Task directions: Give the entries from the start through the line containing "Looking at the screenshot, I should 140,386." as a JSON list of strings, one string per line, leaving out blank lines.

Records for the exercise:
──────────

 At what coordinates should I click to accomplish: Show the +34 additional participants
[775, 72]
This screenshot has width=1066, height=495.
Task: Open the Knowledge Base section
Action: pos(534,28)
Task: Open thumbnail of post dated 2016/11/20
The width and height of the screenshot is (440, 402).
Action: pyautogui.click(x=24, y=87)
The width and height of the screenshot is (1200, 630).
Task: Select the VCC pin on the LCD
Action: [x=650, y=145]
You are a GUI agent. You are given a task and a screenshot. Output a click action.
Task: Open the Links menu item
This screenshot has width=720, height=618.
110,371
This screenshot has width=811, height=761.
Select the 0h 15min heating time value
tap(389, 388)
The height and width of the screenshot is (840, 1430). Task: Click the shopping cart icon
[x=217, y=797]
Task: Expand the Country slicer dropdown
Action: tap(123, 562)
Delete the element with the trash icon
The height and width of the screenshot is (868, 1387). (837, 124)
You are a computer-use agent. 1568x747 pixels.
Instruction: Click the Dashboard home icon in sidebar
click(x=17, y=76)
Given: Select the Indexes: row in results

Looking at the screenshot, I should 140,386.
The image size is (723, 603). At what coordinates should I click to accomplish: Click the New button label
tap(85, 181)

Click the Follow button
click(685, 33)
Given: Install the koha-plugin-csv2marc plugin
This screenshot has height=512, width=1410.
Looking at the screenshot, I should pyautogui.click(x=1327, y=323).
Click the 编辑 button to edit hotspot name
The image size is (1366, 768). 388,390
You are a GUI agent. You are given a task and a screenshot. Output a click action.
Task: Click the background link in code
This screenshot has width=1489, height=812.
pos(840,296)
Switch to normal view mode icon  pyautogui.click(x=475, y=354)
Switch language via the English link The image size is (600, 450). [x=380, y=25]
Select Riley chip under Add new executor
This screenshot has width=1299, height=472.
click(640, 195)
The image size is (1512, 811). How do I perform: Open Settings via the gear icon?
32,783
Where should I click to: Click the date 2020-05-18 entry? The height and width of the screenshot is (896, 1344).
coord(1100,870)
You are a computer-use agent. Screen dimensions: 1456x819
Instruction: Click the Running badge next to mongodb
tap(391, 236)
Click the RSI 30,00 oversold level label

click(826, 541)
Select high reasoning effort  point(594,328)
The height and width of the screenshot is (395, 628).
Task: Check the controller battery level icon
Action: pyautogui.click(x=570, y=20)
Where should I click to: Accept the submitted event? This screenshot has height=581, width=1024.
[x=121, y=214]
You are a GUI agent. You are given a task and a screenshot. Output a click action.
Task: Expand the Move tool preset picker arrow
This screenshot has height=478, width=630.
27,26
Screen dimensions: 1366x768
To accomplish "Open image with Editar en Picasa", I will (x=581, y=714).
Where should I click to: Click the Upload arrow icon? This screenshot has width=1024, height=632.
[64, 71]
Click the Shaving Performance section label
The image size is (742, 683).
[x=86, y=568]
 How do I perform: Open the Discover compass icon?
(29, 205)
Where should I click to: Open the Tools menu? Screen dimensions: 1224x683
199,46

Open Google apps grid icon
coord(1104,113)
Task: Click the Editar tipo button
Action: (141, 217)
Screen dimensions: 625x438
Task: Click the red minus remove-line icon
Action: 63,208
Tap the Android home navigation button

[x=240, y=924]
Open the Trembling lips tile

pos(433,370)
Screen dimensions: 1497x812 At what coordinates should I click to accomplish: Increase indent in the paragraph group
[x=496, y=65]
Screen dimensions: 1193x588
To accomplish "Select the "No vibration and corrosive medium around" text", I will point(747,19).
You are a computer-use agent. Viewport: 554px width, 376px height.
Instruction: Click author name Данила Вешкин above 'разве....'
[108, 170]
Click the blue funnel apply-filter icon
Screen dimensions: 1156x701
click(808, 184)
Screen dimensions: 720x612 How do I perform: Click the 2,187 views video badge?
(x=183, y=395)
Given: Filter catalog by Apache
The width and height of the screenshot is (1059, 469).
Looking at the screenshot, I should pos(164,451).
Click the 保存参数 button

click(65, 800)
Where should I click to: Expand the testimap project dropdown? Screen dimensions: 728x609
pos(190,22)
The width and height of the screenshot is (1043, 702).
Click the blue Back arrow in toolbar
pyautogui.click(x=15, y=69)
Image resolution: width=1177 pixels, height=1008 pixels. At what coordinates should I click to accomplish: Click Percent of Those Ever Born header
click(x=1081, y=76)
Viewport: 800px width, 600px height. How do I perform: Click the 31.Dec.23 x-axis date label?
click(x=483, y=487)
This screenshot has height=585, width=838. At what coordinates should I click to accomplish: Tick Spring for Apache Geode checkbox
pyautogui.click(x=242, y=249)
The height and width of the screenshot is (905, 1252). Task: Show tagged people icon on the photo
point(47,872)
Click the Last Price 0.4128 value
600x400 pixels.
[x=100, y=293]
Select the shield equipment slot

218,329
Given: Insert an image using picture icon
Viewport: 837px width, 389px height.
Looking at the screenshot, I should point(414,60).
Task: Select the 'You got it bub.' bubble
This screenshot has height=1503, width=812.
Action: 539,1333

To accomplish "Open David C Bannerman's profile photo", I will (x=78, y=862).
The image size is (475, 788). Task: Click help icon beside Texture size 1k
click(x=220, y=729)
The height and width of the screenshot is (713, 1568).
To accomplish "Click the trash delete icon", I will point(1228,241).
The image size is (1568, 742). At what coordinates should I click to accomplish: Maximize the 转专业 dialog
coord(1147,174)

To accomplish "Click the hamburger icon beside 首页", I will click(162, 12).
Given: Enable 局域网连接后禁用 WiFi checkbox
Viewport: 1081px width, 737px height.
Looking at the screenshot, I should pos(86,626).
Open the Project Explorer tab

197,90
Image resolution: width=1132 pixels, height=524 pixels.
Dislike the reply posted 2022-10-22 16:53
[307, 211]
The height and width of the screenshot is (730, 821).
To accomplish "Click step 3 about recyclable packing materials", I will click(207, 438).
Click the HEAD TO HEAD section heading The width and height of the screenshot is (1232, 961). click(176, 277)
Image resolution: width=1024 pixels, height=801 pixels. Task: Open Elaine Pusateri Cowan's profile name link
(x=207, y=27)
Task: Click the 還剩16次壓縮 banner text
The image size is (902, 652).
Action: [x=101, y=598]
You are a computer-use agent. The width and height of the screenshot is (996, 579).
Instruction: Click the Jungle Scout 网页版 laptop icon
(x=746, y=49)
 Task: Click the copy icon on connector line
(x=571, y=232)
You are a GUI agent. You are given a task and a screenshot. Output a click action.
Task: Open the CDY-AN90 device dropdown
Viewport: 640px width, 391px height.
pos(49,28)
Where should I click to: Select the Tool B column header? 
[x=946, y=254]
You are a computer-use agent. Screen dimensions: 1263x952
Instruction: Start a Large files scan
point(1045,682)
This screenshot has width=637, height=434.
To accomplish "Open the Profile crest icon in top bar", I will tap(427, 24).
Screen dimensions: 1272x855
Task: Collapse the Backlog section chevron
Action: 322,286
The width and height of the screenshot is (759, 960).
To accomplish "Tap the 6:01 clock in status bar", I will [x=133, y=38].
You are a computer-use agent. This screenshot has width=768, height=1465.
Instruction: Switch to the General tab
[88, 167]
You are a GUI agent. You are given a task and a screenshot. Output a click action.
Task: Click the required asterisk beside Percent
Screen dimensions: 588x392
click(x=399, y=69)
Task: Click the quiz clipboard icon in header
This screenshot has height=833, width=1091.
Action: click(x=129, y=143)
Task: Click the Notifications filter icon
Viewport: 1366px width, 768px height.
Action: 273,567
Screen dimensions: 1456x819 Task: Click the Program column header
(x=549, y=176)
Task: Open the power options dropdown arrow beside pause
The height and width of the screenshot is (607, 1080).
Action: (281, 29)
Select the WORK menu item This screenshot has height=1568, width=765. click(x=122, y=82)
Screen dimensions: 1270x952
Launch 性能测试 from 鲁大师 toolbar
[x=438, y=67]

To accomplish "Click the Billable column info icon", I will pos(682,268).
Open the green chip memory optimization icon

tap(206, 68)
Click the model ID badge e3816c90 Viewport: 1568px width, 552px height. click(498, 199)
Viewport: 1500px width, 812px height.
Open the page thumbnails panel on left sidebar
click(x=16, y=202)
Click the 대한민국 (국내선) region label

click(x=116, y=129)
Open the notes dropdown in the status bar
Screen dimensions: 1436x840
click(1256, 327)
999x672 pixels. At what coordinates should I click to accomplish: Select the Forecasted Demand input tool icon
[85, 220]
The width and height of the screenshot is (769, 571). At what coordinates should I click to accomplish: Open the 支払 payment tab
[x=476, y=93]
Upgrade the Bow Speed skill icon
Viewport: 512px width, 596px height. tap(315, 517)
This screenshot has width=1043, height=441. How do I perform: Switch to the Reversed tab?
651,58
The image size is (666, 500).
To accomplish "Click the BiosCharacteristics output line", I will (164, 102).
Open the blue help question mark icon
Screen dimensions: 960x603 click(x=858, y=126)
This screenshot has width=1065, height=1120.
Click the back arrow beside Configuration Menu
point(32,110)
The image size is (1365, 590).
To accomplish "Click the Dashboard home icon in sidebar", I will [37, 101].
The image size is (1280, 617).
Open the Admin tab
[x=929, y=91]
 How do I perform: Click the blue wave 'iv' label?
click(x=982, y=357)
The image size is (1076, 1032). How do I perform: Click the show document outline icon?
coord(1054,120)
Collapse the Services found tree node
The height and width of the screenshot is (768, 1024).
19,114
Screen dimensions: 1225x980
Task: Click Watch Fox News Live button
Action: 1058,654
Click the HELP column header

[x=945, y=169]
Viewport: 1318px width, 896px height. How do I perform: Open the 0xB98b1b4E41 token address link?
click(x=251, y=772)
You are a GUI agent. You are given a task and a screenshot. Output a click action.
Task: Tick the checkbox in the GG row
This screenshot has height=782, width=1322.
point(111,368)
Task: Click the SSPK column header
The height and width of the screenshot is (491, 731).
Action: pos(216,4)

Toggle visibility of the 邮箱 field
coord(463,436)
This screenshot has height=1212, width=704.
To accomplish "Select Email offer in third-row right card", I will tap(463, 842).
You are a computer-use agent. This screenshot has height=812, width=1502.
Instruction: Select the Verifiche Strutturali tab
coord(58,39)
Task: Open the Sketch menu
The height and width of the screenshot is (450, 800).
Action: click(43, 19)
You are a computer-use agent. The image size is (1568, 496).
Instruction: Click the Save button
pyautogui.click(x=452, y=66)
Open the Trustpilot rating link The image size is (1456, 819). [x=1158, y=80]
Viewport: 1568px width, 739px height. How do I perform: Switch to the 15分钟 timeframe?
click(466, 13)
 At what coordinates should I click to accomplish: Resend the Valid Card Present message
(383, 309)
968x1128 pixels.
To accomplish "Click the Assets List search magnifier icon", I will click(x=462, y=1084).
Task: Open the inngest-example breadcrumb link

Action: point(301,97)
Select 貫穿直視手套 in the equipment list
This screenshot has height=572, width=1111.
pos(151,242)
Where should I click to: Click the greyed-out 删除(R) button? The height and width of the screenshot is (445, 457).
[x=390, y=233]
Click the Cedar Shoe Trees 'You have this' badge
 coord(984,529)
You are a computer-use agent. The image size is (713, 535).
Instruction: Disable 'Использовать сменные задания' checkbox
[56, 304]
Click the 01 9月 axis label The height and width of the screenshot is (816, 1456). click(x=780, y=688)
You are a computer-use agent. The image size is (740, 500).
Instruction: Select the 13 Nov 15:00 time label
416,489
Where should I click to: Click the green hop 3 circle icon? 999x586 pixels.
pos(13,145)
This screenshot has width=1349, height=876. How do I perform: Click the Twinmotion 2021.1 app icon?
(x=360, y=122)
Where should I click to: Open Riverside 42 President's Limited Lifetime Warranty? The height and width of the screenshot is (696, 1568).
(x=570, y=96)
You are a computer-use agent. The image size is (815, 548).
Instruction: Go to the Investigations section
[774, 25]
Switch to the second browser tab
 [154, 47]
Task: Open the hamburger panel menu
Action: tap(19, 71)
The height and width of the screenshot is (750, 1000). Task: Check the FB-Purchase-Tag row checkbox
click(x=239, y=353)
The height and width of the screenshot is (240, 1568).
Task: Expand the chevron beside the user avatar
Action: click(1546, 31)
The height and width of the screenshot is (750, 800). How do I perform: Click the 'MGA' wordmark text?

──────────

Answer to the exercise:
[
  " At what coordinates should I click to accomplish: Show the +34 additional participants",
  "[775, 72]",
  "This screenshot has width=1066, height=495.",
  "Task: Open the Knowledge Base section",
  "Action: pos(534,28)",
  "Task: Open thumbnail of post dated 2016/11/20",
  "The width and height of the screenshot is (440, 402).",
  "Action: pyautogui.click(x=24, y=87)",
  "The width and height of the screenshot is (1200, 630).",
  "Task: Select the VCC pin on the LCD",
  "Action: [x=650, y=145]",
  "You are a GUI agent. You are given a task and a screenshot. Output a click action.",
  "Task: Open the Links menu item",
  "This screenshot has width=720, height=618.",
  "110,371",
  "This screenshot has width=811, height=761.",
  "Select the 0h 15min heating time value",
  "tap(389, 388)",
  "The height and width of the screenshot is (840, 1430). Task: Click the shopping cart icon",
  "[x=217, y=797]",
  "Task: Expand the Country slicer dropdown",
  "Action: tap(123, 562)",
  "Delete the element with the trash icon",
  "The height and width of the screenshot is (868, 1387). (837, 124)",
  "You are a computer-use agent. 1568x747 pixels.",
  "Instruction: Click the Dashboard home icon in sidebar",
  "click(x=17, y=76)",
  "Given: Select the Indexes: row in results",
  "Looking at the screenshot, I should 140,386."
]